### Text provided ###

2014-09-07 Thread Yuexiang Zhang
0.2.5 (2014-09-07)
   
   1. New Feature: Reference variables in jvm_options  different jvm debug 
   ports for jvm processes (issue #42)
   2. New Feature: Server Sent Events(SSE)  Long polling (issue #41, issue 
   #36)
   3. New Feature: Supports 64-bit JDK on 64-bit Windows (issue #40)
   4. New Feature: Coroutine based socket supports JDK8 (issue #39)
   5. New Feature: More easier to archive Sub/Pub services with Broadcast 
   Events to all Nginx workers (issue #39)
   6. New Feature: Asynchronous Channel a wrapper of asynchronous socket to 
   make the usage easier (issue #37)
   7. Enhancement: Fix--On Windows a little many write events happen and 
   these events seem useless (issue #35)

### Supplied information ###

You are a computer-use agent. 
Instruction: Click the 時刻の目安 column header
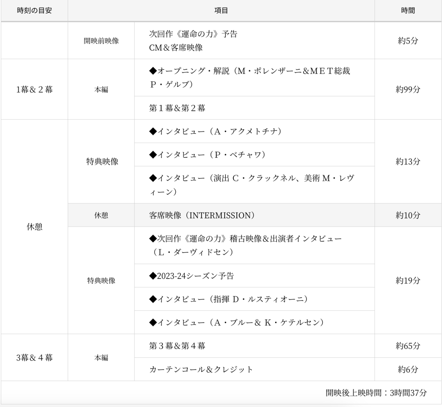coord(34,11)
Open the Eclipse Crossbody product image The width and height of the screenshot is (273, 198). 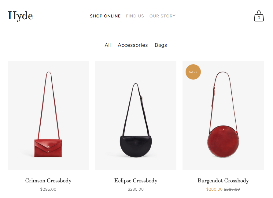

###

## Tasks to perform
(a) According to the 0.2.5 release notes, why was the Asynchronous Channel added? Answer in one to three sentences.
(b) From the 0.2.5 release notes, print the stretch from "2. New Feature: Server" through "useless (issue #35)".
The lines after the release notes can be left aside.

## Full solutions
(a) The Asynchronous Channel is a wrapper of the asynchronous socket, added to make the socket easier to use.

(b)
2. New Feature: Server Sent Events(SSE)  Long polling (issue #41, issue 
   #36)
   3. New Feature: Supports 64-bit JDK on 64-bit Windows (issue #40)
   4. New Feature: Coroutine based socket supports JDK8 (issue #39)
   5. New Feature: More easier to archive Sub/Pub services with Broadcast 
   Events to all Nginx workers (issue #39)
   6. New Feature: Asynchronous Channel a wrapper of asynchronous socket to 
   make the usage easier (issue #37)
   7. Enhancement: Fix--On Windows a little many write events happen and 
   these events seem useless (issue #35)